▲ | vidarh 6 days ago | ||||||||||||||||||||||||||||||||||
The reason for making that observation is that we don't have any other comparable tools and it is more reasonable to benchmark LLMs against what humans are capable of, because whether or not they are good approximations, we are trying to model human abilities. One day maybe we exceed human abilities, but it's unreasonable to expect early attempts - and they are still early attempts - to do things we don't know how to beat other than by putting all kinds of complex process on top of very flawed human thinking. | |||||||||||||||||||||||||||||||||||
▲ | ModernMech 6 days ago | parent [-] | ||||||||||||||||||||||||||||||||||
We do have comparable tools to LLMs. There are plenty of human-composed tools that can do what LLMs do, like Mechanical Turk for instance. The human-composed tool that most closely resembles a LLM is the "bureaucracy". An LLM is like a little committee you send a request to, and based on capricious, opaque rules that can change at any time, the committee returns a response that may or may not service your request. You can't know ahead of time if it will, and depending on the time of day, the political environment, or the amount of work before the committee, the delay of servicing and the quality of service may or may not degrade.

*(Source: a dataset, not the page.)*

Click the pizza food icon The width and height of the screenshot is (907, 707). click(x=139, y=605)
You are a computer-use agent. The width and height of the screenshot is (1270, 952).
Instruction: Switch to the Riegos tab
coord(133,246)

Quality may range from a quick accurate response, to flat refusal to service without explanation, or outright lies to your face. There's no way to guarantee a good result, and there's no recourse or explanation for why things go wrong or changed. LLMs feel like a customer service agent turned into a computer program, which is probably why it was people's first thought to use LMMs to automate customer service agents. They are a perfect fit there, but I don't want them to be my primary interface to do work. I have enough bureaucracies to deal with as it is. | |||||||||||||||||||||||||||||||||||
|